So what: Sonic shares fell 8.6% on May 18 after the company said it expected comparable sales for the fiscal third quarter to be positive, but below its full-year forecast of 4%-6%. The company noted "slower industry traffic and modestly unfavorable weather during the quarter."
Sonic also maintained its full-year EPS forecast of 20%-25% growth. Earlier in the month, shares dipped 2.5% when Stephens Inc. cut its forecast for the drive-in chain, lowering its same-store sales forecast to 4.5% from 5.5%. Those fears were confirmed when Sonic said comps sales growth was slower than expected.
Now what: Sonic is set to report third-quarter earnings later this month, with analysts projecting a profit of $0.42 per share, up from $0.36 per share. There may be evidence the fast-food price war is taking its toll on Sonic, as the company recently introduced a $5 Sonic Boom Box to compete with recent offers from rivals such as Wendy's and Burger King.
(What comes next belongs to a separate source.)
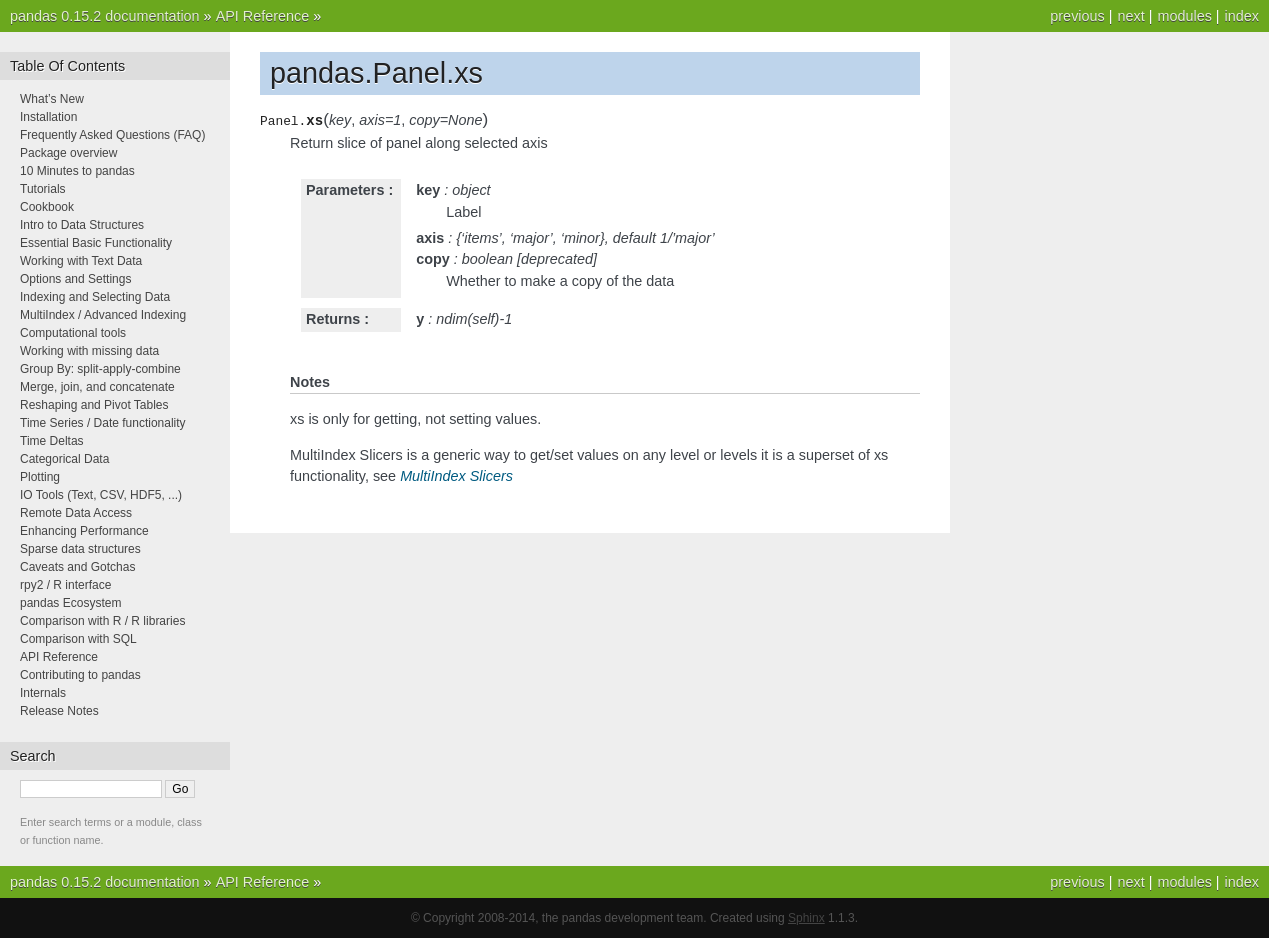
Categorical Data (64, 459)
Sonic has been one of the best-performing companies in the restaurant industry. Shares are up 300% from 2012 levels, and it's delivered consistent comparable sales and earnings growth. If the company can follow through on its full-year guidance, the recent drop looks like a buying opportunity since shares now trade at a price-to-earnings ratio of just 22, less than peers McDonald's or Burger King parent Restaurant Brands International.